I think that much of the resentment in ‘nerd culture’ is a sublimated reaction to the impossibility of this flight into the past. That is what Gremlins 3, if such a thing were to be made, must embrace. In the words of Walter Benjamin, “Don’t start from the good old things but the bad new ones.”
“Replication is everywhere in Gremlins 2. Not only do the Gremlins reproduce rapidly, but there is a scene where Gizmo is shoved in a xerox machine & mercilessly photocopied. Something monstrous emerges through this repetition, a commentary on the nature of sequels.” – @G2Institute
If, as you say, Gremlins 2 is a postmodern retelling of the story of the Paris Commune, who is its Blanqui?

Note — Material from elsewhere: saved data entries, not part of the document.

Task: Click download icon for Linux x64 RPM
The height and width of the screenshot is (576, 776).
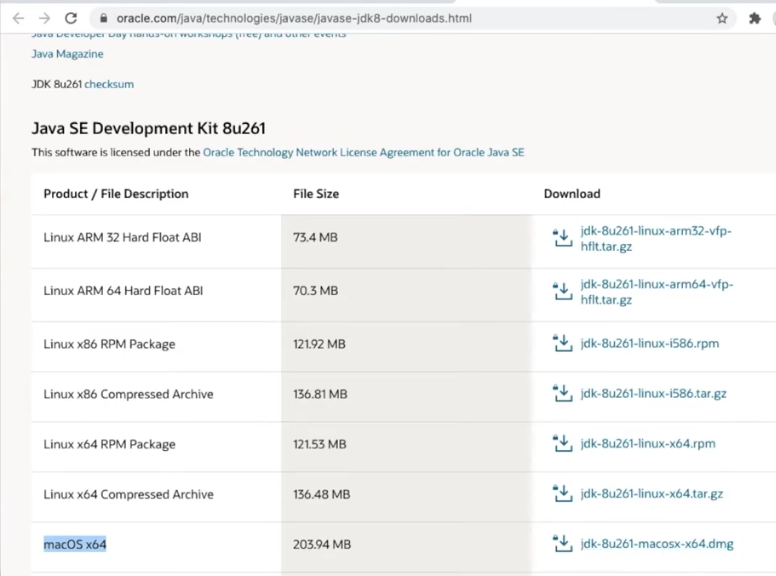Action: 561,443
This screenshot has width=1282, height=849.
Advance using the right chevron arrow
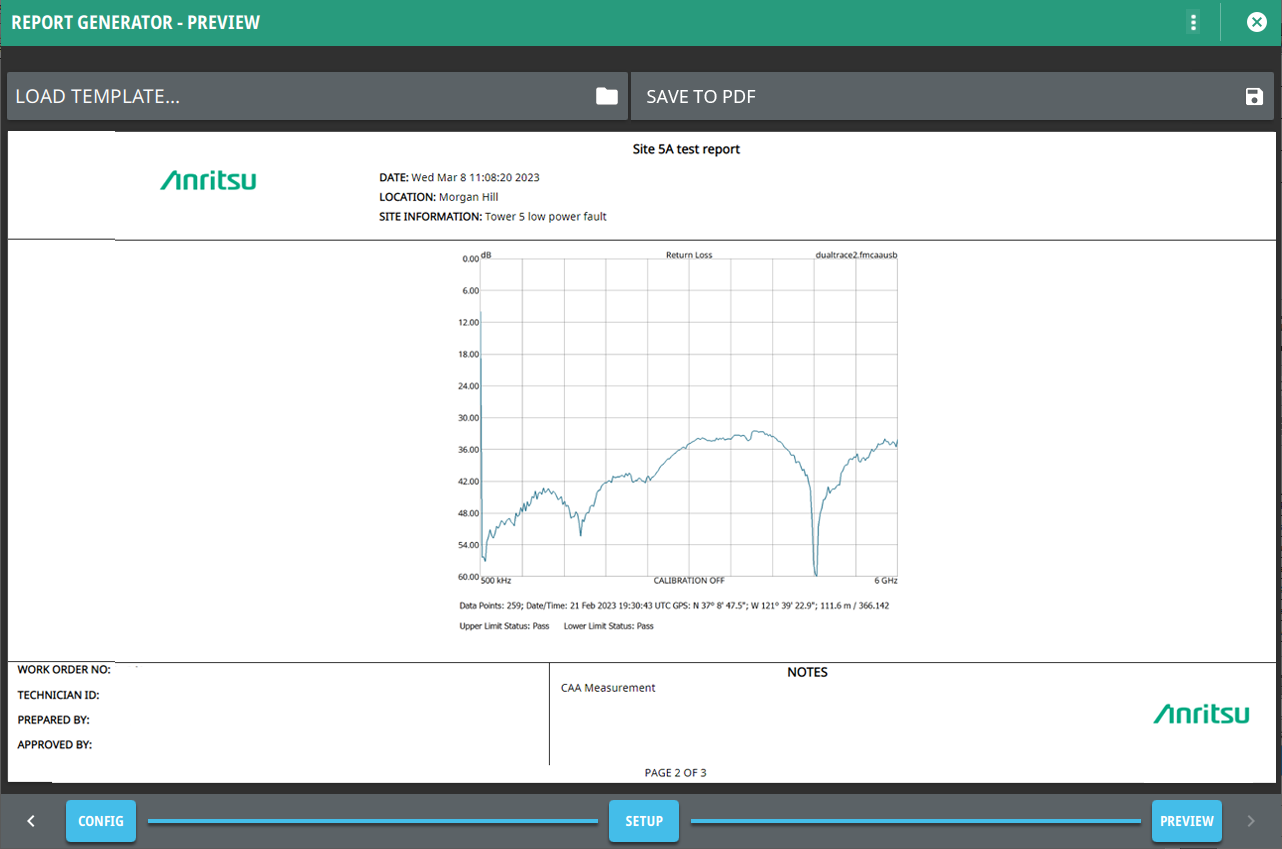click(1250, 821)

The Brain Gremlin, of course. But this comparison only goes so far. The Gremlins do not have a clear leader, their politics are radically horizontal. The Brain Gremlin is just a figurehead, and the ideology he expresses is cryptic and incomplete. He is elevated to that position only because it allows him to subvert our human ideas about hierarchy and sovereignty. When he shoots the Propeller Hat Gremlin, that is the encapsulation of power. That is the hidden power that defines human ideas of sovereignty – the power to kill.
The Gremlins also manage to provoke a similar reaction at the finale of the film: Clamp charges into the tower with an armed SWAT team to wipe out the Gremlins. He arrives too late, but that’s besides the point.
Let me put it another way: in Serbia in the year 2000, a group of activists painted the face of then-president Slobodan Milošević on a barrel, and let people pay to get a stick to hit the barrel. If they had no money because of Milošević’s policies, they were allowed to hit it twice.
Of course, this provoked a reaction. The police showed up, leading to the absurd image of them ‘arresting’ the barrel and taking it away. The activists had created a lose-lose situation for the government, because they would appear weak if they did nothing, but also appeared ridiculous when they choose to intervene in a prank.
We can understand the Gremlins as committing to a similar strategy, but with much higher stakes. The Gremlins created a situation that revealed the true configuration of power, though it cost them their lives.
How can Gremlins 2 simultaneously represent the radically new and a culture of total sequelization?
There is opportunity in decay, as Adorno reminds up. I like to talk about this concept, ‘Joe Dante’s Inferno’. In the original Inferno, the only way out is to go all the way down. Only when the characters reach the very bottom does gravity switch, and suddenly they are going up again.
I think that is the way out of our current culture of endless sequelization. We cannot escape that fact, we have to go all the way with it: only then can we find the new.